◆ **GIVEN REQUEST**: Format the lines from the line with "You are a computer-use agent. 837x738 pixels." to the line with "coord(575,186)", both included, as a JSON list of strings, one string per line, with blank lines omitted.

◆ **DATA EXTRACT**:
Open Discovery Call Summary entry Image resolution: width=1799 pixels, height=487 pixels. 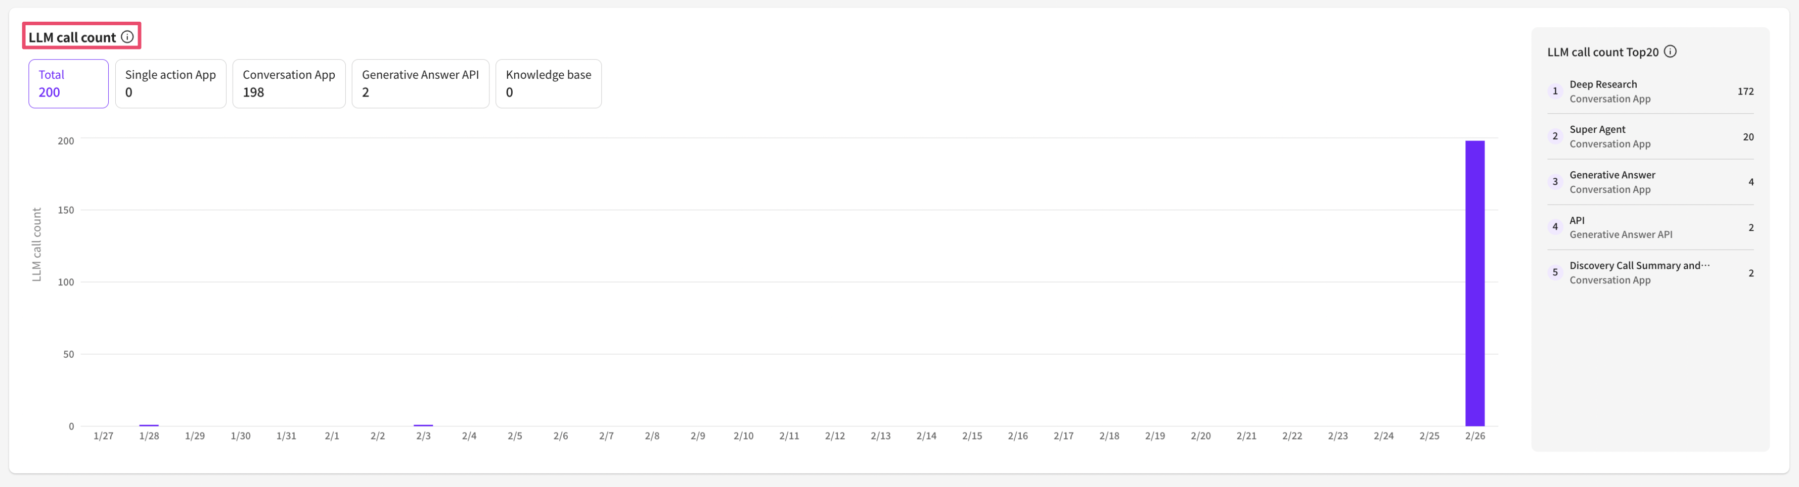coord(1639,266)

...

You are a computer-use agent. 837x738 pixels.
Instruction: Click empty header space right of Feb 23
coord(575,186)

...

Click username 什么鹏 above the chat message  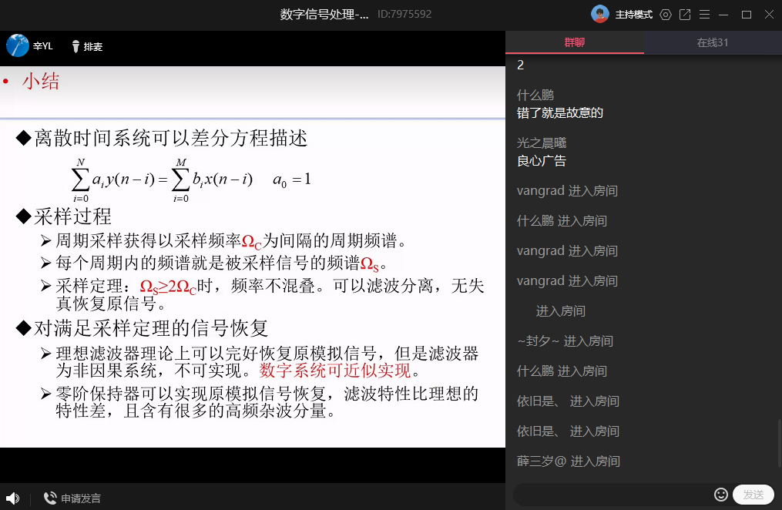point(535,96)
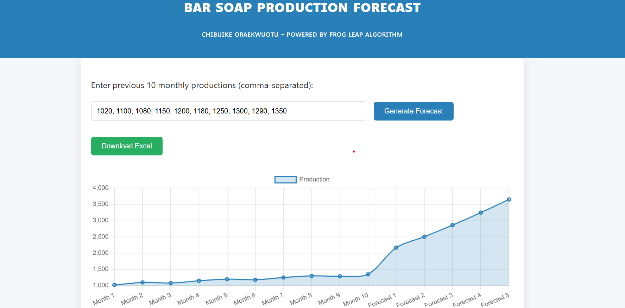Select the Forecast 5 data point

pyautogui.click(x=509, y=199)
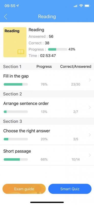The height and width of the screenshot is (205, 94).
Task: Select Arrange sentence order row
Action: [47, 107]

◆ **TASK SOLUTION**:
[
  "You are a computer-use agent. 837x738 pixels.",
  "Instruction: Click empty header space right of Feb 23",
  "coord(575,186)"
]